### Work to do
Please copy out the stretch from the first of the rows through the row containing "Select Keymap in", word for word.

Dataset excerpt
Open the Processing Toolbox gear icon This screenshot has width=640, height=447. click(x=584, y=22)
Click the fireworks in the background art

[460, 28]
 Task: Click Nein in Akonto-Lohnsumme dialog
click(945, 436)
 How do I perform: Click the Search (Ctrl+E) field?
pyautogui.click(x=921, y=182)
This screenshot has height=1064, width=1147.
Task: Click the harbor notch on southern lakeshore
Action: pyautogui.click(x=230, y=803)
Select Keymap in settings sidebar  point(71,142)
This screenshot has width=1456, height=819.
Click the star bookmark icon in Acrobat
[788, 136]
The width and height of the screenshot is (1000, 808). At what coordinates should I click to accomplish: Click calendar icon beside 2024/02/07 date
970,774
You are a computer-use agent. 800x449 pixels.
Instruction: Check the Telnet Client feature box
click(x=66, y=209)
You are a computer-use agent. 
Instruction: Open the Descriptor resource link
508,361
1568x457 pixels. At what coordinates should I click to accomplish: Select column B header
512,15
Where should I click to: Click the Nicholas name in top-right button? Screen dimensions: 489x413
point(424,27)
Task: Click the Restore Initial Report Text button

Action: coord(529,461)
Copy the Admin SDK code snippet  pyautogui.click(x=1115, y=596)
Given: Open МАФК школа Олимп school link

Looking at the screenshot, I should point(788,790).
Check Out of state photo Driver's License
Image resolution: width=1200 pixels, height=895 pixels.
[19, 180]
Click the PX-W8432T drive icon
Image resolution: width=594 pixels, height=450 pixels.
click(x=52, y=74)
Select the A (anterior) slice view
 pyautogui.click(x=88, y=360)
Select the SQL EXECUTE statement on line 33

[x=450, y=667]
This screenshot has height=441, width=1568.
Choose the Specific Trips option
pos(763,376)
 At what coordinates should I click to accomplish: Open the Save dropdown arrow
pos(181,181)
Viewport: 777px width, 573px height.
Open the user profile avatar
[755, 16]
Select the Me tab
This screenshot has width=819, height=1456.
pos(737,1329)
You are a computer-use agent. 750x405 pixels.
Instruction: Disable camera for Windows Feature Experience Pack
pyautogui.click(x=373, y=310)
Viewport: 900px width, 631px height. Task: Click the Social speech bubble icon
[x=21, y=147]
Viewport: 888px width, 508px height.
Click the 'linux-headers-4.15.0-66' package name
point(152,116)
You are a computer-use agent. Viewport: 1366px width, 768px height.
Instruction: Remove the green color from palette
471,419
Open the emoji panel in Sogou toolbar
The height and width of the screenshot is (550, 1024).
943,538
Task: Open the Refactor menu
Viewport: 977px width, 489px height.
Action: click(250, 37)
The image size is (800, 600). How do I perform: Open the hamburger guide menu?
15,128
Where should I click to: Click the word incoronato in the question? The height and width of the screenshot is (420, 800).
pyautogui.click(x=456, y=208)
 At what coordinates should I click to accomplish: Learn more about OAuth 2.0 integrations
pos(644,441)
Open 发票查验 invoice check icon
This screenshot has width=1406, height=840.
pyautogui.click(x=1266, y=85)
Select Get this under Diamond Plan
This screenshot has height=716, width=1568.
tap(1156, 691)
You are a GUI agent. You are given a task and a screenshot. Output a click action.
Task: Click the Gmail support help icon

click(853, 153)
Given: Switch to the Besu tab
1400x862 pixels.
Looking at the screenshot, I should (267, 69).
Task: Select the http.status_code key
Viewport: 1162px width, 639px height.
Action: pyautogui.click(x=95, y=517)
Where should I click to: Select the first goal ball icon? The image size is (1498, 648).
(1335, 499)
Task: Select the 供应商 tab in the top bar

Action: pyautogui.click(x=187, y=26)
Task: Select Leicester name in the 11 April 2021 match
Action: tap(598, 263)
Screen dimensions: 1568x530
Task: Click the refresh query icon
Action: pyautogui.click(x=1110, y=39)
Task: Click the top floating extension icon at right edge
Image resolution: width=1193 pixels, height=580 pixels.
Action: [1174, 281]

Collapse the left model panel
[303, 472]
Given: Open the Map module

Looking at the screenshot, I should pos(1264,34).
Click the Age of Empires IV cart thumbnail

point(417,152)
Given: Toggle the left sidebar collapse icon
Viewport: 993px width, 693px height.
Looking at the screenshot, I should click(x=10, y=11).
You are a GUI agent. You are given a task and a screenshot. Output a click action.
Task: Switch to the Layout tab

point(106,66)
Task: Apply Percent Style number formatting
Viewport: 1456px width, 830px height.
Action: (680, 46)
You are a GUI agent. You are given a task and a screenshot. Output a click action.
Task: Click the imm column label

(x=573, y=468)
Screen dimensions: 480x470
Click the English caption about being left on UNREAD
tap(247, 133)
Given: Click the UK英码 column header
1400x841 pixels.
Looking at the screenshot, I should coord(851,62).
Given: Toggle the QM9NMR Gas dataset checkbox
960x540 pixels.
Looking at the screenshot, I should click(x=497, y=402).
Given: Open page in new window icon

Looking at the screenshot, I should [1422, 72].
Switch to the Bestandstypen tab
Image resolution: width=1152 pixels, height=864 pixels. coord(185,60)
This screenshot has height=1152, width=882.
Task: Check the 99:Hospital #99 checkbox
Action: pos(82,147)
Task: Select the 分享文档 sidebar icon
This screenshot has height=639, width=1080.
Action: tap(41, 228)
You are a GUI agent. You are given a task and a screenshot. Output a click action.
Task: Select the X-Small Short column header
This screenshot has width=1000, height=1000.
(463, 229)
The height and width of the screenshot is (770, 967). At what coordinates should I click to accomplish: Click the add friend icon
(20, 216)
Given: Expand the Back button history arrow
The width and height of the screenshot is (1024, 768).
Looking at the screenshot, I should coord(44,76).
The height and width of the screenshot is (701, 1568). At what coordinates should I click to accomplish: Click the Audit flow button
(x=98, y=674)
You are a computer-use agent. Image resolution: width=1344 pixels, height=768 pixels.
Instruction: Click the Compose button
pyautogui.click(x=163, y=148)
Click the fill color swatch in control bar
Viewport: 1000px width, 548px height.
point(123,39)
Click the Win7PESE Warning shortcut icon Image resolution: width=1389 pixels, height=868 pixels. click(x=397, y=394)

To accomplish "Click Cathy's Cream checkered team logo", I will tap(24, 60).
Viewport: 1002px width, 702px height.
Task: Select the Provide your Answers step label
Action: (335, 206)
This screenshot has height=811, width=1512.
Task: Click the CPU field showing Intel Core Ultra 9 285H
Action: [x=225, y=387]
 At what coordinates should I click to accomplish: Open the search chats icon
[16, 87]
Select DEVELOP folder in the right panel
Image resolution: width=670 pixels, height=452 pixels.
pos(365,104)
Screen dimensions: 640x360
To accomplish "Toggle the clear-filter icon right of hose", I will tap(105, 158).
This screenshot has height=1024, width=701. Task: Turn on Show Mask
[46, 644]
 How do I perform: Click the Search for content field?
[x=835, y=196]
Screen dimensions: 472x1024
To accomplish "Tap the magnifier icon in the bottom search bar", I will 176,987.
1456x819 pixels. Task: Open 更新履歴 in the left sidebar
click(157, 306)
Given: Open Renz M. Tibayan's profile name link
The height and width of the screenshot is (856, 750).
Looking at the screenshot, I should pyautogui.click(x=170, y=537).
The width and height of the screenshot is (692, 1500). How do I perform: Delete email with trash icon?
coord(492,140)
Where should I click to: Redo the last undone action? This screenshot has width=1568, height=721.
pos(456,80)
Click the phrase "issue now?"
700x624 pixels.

### In response
Open the Processing Toolbox gear icon This screenshot has width=640, height=447. click(x=584, y=22)
Click the fireworks in the background art

[460, 28]
 Task: Click Nein in Akonto-Lohnsumme dialog
click(945, 436)
 How do I perform: Click the Search (Ctrl+E) field?
pyautogui.click(x=921, y=182)
This screenshot has height=1064, width=1147.
Task: Click the harbor notch on southern lakeshore
Action: pyautogui.click(x=230, y=803)
Select Keymap in settings sidebar  point(71,142)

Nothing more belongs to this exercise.